Auch die unfreiwillig komischen Aspekte, die mir seinerzeit ein Busfahrer im Gespräch lieferte, blieben bei mir haften. „Dass ein Bundespräsident sich so einen Seitensprung nicht leisten darf!“ wie mir der gute Mann mit dem Brustton der Überzeugung weismachen wollte, hatte doch in Österreich (bezogen jetzt auf Politiker allgemein) noch nie Gültigkeit, oder irgendwo auf dieser Welt. Macht und Ruhm, Charisma und Ausstrahlung machen begehrenswert, anziehend, sexy – wie immer man das nun in Worte kleiden möchte. Ein Mann in einflussreicher Position wirkt mehr als nur interessant auf das andere Geschlecht… Auch wenn so mancher durch einen veralteten Moralkodex lange Zeit genötigt war, sich in dieser Beziehung bedeckt zu halten…

Sonnenkönig Bruno Kreisky ging es in den 70er Jahren nicht anders. Schauspielerin Senta Wengraf war die heimliche Frau an seiner Seite, mit der er so viel wie möglich von seiner raren Freizeit verbrachte. Seine Ehe war mehr oder weniger gescheitert, man lebte schon länger getrennt, auch wenn es meines Wissens nie zu einer Scheidung kam. Wengraf selbst hat sich erst vor ein paar Jahren zu dieser Beziehung bekannt. Damals wäre sie ein unglaublicher Skandal gewesen, hätte Kanzler Kreisky vermutlich ins Wanken gebracht. Auch wenn ein Seitensprung oder eine außereheliche Affaire (man denke nur an Prinz Charles) so alt ist wie die Ehe  selbst oder die Form, die wir heute kennen: einem Mann oder auch einer Frau im bedeutsamen Amt wollte man ihn nie offiziell zugestehen.

Ich bin kein Verfechter des Ehebruchs (oder Vertrauensbruchs in einer Beziehung), ganz im Gegenteil: für mich war und ist ein Seitensprung immer der Grund gewesen, eine Beziehung zu beenden. Schon im Hinweis darauf, dass etwas in dieser Bindung nicht stimmen kann, wenn einer der beiden im wahrsten Sinn des Wortes „äußerliche Stimulationen“ braucht. In so einem Fall erachte ich die Aufrechterhaltung einer engeren Beziehung als sinnlos: wozu eine Ehe oder eine eheähnliche Bindung, wenn man ohnedies  à la carte lebt? Aber dass man sich auseinander lebt, unterschiedlich weiter entwickelt oder plötzlich feststellt, dass die Gefühle füreinander erkaltet sind, ist andererseits etwas zutiefst Menschliches. Und irgendwo auch eine Tragödie…
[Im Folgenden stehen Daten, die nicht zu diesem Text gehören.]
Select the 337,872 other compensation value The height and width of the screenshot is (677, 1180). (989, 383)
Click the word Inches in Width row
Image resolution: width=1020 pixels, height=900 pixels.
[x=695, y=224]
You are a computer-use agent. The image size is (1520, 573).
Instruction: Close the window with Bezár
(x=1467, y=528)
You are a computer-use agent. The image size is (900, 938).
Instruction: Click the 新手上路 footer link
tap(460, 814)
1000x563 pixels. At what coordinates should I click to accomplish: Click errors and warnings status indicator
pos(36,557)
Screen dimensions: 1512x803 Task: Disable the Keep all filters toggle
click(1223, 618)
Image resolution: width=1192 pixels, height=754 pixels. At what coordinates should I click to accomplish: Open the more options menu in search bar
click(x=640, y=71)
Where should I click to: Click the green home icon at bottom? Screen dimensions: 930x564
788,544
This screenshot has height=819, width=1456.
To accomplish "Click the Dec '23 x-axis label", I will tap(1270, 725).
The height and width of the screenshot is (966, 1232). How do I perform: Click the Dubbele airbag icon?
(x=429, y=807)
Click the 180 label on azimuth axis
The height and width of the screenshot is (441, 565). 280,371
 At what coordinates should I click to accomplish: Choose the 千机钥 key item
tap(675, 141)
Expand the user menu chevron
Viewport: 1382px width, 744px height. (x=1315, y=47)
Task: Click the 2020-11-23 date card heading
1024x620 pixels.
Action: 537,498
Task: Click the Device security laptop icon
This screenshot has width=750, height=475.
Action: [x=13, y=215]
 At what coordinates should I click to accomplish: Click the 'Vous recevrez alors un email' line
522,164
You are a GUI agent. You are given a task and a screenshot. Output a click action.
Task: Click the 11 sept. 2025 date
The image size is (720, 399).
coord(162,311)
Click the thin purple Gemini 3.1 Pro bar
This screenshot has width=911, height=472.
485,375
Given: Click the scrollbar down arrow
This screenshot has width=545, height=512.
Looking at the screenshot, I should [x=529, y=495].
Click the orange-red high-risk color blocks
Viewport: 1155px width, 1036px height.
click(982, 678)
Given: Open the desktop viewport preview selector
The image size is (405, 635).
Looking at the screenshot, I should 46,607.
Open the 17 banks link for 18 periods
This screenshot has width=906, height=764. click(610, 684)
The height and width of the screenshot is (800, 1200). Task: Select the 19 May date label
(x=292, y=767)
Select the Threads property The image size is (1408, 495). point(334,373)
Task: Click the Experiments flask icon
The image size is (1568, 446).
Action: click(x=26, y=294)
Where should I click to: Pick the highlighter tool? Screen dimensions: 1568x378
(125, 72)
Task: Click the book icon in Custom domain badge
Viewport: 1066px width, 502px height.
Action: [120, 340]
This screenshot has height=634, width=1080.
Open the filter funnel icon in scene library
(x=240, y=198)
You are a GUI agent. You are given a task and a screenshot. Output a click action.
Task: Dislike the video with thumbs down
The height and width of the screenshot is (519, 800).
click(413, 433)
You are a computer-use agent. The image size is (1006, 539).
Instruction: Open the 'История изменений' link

Sex ist halt irgendwie noch immer ein Tabuthema in der Öffentlichkeit. Am ehesten dürfen noch immer Schauspieler oder Pop- und Rocksänger solche Freiheiten offen ausleben, weil die von je her als ein lockeres Volk galten (schon in ihrer damaligen „Form“) und man ihnen daher einen anderen Moralkodex noch am ehesten zugestand. Dass Politiker auch ein Privatleben haben, das sie sich verlieben können, auch wenn sie gebunden sind (bzw. verlobt), ist eine ganz natürliche Sache. Belassen wir es also dabei, gönnen wir Charly seine Liebesfreuden und die Schlagzeilen in der Regenbogenpresse. Es muss sich ja erst zeigen, ob er sich wirklich  gegen seinen Rivalen durchsetzen kann, ist der doch niemand  geringerer als Flavio Briatore… Und eine nette Ablenkung von der öden Tagespolitik ist so eine Geschichte allemal!

Schau ma mal, wer in Sachen Fiona die Nase (oder was auch immer!) vorne hat!